#### What you have to do
Please update the lines from the first one up to and including the line with "Looking at the screenshot, I should [1418, 35].", replacing "Geekbench 5" with "Geekbench 6" and leaving everything else unchanged.
━━ Dataset extract
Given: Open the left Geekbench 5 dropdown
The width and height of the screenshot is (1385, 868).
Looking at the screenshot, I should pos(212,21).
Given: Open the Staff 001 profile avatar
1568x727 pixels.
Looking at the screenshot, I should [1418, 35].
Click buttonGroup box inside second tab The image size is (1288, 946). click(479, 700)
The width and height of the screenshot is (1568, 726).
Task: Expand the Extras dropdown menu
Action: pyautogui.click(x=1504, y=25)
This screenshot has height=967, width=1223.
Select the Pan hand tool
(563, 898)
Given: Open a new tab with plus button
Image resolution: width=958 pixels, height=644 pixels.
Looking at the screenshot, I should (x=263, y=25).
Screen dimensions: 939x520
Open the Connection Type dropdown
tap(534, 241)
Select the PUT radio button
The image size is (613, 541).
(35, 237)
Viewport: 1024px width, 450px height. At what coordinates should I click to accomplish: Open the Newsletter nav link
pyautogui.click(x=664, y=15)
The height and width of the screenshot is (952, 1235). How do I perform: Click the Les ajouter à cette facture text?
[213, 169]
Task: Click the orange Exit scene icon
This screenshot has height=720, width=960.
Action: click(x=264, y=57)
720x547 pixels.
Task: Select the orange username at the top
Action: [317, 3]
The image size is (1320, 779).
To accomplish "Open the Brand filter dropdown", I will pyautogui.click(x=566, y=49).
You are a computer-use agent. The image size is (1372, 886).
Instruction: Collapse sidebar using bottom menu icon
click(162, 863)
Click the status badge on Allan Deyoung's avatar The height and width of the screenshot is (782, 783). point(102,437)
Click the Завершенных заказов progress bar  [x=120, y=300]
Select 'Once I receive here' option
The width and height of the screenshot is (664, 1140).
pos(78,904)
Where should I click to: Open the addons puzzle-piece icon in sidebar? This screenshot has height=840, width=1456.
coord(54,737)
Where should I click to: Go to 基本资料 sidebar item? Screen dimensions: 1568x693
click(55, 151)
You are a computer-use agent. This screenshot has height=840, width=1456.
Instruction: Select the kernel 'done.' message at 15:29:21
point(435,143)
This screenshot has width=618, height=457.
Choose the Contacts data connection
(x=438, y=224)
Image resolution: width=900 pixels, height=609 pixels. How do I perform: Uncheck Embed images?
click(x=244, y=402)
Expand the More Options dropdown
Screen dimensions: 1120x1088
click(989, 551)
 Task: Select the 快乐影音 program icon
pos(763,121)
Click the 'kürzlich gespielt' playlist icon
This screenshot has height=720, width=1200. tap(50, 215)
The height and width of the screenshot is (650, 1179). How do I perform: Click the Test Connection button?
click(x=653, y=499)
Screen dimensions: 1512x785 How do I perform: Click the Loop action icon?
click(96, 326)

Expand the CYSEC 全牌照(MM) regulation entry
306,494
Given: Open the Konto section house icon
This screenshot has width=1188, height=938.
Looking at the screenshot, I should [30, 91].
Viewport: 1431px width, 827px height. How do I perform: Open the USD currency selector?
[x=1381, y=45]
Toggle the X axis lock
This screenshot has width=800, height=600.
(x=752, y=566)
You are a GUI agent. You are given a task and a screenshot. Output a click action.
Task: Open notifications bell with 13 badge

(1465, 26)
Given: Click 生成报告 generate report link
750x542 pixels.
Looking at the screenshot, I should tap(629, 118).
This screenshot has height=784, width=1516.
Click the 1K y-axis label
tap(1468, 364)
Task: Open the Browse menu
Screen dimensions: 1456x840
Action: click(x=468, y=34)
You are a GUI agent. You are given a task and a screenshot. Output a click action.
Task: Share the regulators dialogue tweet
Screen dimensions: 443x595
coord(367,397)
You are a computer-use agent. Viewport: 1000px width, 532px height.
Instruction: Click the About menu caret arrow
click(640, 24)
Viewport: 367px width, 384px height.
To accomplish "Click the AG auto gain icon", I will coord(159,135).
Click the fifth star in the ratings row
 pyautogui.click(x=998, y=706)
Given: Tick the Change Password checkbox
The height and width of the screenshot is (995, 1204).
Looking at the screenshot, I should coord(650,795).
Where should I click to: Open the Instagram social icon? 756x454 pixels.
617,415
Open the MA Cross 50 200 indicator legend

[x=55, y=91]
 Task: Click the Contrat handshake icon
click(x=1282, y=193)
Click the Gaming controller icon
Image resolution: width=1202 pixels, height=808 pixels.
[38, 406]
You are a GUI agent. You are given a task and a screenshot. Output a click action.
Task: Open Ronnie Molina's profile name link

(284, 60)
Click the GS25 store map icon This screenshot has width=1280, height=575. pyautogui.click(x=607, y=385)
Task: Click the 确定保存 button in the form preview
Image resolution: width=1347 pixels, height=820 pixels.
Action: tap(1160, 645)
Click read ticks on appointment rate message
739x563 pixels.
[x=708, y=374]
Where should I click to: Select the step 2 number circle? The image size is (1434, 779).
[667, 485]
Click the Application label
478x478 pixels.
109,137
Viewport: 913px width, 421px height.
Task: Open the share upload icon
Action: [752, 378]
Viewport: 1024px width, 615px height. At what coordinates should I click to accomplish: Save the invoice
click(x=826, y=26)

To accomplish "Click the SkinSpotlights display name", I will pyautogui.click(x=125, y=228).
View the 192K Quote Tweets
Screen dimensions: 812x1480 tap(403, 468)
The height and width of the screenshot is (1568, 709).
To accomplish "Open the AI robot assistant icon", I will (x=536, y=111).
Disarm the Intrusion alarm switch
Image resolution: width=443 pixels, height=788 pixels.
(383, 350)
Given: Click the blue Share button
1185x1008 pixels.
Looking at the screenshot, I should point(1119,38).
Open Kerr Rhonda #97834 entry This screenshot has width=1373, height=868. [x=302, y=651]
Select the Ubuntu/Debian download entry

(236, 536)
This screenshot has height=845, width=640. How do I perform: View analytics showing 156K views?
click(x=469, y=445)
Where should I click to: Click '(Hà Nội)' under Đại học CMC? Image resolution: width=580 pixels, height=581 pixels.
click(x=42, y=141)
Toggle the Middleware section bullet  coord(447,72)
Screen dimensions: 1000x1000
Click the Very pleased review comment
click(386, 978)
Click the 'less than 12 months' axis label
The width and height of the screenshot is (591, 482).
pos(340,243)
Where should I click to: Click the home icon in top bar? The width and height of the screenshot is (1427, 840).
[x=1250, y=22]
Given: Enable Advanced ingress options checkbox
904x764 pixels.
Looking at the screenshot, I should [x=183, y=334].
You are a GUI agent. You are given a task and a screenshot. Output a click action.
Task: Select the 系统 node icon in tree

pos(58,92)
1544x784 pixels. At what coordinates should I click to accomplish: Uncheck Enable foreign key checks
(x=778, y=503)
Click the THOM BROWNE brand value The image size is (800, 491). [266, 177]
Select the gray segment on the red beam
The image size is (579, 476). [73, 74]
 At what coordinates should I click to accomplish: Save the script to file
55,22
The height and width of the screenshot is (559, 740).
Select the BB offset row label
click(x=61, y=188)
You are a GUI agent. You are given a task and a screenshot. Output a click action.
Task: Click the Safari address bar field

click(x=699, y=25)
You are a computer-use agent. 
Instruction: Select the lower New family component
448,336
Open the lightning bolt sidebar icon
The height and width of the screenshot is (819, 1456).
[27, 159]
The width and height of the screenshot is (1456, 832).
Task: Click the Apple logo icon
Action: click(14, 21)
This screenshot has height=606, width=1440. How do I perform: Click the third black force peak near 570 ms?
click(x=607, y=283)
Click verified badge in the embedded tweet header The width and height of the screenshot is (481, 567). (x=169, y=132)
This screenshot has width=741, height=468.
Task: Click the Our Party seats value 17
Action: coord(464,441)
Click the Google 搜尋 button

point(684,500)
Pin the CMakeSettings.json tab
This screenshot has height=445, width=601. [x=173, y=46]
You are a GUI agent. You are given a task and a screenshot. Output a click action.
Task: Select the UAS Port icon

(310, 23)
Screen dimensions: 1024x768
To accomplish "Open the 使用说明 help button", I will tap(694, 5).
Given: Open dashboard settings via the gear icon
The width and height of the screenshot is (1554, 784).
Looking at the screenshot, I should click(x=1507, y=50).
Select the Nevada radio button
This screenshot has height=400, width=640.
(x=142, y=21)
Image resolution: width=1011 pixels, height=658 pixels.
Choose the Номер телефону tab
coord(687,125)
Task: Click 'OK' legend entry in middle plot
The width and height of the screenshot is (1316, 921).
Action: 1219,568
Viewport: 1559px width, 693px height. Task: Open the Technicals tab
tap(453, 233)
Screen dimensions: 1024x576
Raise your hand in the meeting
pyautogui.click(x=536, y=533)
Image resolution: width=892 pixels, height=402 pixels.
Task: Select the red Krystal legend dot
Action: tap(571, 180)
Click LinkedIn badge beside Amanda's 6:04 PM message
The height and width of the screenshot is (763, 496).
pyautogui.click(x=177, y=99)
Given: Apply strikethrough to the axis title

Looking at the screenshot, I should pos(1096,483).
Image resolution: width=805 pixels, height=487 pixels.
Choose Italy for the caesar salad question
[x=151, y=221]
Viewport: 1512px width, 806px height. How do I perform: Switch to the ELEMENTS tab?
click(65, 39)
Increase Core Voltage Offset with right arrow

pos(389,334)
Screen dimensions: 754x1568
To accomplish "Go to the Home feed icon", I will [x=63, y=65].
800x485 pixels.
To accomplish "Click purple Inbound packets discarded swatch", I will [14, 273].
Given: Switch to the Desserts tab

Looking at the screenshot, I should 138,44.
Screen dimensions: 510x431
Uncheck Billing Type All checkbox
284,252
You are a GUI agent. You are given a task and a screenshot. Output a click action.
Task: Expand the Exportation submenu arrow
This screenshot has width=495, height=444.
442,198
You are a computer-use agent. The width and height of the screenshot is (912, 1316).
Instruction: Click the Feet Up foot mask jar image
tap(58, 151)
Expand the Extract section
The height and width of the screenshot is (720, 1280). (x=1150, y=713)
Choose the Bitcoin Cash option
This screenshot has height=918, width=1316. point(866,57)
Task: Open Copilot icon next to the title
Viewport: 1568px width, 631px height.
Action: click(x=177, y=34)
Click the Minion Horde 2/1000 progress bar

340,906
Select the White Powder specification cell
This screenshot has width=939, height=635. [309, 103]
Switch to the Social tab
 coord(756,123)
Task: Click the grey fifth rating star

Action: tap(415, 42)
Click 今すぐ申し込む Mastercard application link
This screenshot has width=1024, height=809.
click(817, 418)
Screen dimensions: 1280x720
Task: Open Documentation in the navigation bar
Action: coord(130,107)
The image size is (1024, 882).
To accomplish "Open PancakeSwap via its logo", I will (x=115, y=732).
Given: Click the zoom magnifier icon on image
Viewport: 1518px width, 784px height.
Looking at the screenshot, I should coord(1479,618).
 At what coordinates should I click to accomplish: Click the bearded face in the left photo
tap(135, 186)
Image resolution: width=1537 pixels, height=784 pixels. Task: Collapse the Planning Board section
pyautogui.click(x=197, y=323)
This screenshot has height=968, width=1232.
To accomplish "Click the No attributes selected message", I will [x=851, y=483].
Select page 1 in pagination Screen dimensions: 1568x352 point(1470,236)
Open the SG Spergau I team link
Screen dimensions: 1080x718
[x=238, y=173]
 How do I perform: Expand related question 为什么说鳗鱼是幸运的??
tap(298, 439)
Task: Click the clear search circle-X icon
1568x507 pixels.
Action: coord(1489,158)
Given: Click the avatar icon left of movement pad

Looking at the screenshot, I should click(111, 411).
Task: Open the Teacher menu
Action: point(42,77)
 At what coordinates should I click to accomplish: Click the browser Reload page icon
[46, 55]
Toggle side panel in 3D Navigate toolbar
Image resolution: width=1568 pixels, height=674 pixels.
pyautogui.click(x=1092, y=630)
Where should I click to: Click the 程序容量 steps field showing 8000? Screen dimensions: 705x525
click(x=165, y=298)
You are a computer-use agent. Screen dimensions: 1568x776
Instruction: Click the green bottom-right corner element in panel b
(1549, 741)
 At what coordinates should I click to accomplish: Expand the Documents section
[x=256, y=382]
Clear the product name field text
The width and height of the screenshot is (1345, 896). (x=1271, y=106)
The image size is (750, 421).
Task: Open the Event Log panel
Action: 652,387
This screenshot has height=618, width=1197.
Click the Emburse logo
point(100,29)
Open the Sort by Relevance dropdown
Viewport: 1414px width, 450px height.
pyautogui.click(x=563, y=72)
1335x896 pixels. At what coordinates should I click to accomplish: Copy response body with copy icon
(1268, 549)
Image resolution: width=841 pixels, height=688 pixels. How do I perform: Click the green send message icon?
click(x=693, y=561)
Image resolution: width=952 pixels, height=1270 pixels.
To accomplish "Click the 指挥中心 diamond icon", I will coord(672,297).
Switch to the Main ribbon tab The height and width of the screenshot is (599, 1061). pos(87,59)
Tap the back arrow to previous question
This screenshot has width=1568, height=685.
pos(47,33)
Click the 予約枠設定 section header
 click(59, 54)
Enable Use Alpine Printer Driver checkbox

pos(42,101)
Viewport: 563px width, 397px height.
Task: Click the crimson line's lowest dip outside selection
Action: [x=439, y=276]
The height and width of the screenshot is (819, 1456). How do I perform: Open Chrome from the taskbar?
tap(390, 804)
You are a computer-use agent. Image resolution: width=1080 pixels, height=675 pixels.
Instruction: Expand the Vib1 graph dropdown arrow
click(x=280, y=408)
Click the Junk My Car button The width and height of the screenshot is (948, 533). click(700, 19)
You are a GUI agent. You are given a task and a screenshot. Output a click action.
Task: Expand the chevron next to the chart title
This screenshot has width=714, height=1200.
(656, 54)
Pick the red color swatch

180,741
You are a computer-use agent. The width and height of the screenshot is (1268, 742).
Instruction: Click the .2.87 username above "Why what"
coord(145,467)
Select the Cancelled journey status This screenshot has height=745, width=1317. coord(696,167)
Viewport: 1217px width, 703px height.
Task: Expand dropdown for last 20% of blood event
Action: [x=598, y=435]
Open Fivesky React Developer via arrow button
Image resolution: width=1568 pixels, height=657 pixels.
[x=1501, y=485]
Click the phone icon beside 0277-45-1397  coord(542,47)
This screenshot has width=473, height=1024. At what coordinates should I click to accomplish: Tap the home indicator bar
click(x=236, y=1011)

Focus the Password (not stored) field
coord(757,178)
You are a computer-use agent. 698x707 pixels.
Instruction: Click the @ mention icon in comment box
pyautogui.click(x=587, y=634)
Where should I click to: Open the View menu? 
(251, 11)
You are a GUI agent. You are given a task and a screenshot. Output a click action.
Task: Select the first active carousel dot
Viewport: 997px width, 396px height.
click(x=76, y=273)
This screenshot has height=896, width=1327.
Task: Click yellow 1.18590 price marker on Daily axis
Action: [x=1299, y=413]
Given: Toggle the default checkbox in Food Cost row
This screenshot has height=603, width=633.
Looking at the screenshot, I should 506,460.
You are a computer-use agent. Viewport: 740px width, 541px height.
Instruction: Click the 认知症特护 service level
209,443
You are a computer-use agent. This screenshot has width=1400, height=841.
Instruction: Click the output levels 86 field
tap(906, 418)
━━━━
#### Full answer
Given: Open the left Geekbench 6 dropdown
The width and height of the screenshot is (1385, 868).
Looking at the screenshot, I should pos(212,21).
Given: Open the Staff 001 profile avatar
1568x727 pixels.
Looking at the screenshot, I should [1418, 35].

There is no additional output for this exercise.